Excerpts from a dataset
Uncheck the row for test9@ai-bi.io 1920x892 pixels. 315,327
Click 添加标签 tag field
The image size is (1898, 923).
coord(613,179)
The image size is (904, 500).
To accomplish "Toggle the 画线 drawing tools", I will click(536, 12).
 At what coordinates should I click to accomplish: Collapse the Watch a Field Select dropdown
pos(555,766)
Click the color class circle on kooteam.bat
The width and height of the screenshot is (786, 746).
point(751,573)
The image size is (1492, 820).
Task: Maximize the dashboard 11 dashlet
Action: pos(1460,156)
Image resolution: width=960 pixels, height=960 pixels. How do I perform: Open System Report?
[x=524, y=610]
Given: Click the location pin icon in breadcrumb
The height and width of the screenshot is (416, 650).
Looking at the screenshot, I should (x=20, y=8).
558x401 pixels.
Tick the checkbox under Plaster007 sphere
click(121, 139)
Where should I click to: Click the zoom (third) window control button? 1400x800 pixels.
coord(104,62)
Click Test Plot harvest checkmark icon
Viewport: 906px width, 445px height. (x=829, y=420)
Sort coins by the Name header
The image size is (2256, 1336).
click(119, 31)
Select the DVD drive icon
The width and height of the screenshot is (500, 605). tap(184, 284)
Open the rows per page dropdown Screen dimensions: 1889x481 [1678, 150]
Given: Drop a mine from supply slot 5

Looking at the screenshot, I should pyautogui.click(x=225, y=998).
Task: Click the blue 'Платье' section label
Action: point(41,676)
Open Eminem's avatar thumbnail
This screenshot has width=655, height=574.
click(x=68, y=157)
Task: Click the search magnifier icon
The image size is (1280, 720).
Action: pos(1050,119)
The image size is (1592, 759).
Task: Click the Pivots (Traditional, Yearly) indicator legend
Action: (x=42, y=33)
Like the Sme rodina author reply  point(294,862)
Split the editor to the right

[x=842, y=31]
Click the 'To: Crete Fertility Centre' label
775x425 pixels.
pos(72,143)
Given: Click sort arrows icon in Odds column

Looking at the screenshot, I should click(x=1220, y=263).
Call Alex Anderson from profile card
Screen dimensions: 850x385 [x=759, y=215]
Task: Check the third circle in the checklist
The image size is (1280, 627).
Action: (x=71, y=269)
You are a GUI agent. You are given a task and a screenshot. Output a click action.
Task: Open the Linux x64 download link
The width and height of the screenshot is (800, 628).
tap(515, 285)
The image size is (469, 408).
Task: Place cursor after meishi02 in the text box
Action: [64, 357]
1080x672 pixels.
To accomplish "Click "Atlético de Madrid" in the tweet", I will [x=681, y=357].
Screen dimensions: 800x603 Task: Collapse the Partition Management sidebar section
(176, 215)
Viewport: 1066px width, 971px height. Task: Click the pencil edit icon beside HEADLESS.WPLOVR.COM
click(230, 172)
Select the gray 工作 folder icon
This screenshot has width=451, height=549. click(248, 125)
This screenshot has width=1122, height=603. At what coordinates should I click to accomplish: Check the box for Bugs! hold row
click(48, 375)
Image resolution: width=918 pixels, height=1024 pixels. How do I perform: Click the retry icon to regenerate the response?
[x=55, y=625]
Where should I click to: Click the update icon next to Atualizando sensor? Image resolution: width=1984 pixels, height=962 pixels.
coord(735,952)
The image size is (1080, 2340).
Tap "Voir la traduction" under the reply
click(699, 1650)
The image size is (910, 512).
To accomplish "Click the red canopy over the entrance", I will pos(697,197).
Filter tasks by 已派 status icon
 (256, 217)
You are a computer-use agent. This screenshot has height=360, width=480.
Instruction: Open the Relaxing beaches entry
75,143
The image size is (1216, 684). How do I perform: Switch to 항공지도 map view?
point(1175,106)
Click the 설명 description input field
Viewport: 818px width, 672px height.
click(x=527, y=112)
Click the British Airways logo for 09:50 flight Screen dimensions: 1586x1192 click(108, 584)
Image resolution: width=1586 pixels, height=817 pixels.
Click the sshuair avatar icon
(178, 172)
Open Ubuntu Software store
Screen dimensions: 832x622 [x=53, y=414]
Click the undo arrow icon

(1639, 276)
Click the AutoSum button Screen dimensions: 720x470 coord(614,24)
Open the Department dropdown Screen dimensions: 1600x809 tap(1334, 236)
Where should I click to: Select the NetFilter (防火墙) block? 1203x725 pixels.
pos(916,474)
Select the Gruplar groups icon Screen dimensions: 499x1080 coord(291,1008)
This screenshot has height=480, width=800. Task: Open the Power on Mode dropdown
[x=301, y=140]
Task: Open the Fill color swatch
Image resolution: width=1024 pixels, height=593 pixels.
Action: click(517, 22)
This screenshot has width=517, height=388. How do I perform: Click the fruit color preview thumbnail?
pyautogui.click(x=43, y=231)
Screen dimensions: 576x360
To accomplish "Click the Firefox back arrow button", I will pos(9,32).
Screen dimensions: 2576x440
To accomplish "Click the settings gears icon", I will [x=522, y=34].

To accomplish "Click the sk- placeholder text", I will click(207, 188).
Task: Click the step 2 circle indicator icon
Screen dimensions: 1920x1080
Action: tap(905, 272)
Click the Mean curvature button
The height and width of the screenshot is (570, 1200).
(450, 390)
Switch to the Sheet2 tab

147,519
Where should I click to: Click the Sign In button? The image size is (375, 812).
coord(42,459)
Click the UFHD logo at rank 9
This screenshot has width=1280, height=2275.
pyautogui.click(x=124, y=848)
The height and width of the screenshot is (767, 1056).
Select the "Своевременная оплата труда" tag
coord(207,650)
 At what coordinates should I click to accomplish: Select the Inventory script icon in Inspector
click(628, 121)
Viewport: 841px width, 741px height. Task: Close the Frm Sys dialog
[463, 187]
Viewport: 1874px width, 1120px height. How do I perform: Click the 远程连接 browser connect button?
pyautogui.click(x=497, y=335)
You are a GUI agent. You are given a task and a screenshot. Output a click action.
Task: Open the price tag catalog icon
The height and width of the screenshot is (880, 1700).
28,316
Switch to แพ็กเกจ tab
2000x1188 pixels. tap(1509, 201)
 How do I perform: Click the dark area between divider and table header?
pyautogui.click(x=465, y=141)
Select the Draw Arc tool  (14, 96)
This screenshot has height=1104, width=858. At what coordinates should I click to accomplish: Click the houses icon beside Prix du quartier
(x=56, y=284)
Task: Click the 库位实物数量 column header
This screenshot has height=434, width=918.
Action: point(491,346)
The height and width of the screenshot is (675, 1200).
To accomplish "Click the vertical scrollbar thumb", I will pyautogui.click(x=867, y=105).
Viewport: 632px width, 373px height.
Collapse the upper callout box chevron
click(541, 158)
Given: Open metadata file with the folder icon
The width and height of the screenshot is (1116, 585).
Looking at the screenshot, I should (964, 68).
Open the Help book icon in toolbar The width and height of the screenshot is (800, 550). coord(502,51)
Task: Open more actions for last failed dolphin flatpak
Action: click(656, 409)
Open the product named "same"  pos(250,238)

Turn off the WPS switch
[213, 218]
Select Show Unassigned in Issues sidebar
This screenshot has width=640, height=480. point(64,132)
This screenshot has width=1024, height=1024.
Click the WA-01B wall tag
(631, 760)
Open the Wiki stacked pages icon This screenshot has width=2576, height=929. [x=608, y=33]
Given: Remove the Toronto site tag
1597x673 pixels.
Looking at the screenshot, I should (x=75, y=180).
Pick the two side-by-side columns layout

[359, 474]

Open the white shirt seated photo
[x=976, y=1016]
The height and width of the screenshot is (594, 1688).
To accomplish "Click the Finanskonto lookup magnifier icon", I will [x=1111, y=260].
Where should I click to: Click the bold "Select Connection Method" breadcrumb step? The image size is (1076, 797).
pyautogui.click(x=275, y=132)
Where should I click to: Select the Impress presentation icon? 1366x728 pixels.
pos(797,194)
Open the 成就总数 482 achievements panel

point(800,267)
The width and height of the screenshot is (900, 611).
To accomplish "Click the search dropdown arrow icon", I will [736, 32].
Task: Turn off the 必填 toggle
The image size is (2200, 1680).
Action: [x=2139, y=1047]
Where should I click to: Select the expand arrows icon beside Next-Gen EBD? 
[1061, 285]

## [TASK TO COMPLETE]
Beginning at the line with "1597x673 pixels." and ending at the last line of the entries, print every line exactly.

## [ANSWER TO THIS EXERCISE]
1597x673 pixels.
Looking at the screenshot, I should (x=75, y=180).
Pick the two side-by-side columns layout

[359, 474]

Open the white shirt seated photo
[x=976, y=1016]
The height and width of the screenshot is (594, 1688).
To accomplish "Click the Finanskonto lookup magnifier icon", I will [x=1111, y=260].
Where should I click to: Click the bold "Select Connection Method" breadcrumb step? The image size is (1076, 797).
pyautogui.click(x=275, y=132)
Where should I click to: Select the Impress presentation icon? 1366x728 pixels.
pos(797,194)
Open the 成就总数 482 achievements panel

point(800,267)
The width and height of the screenshot is (900, 611).
To accomplish "Click the search dropdown arrow icon", I will [736, 32].
Task: Turn off the 必填 toggle
The image size is (2200, 1680).
Action: [x=2139, y=1047]
Where should I click to: Select the expand arrows icon beside Next-Gen EBD? 
[1061, 285]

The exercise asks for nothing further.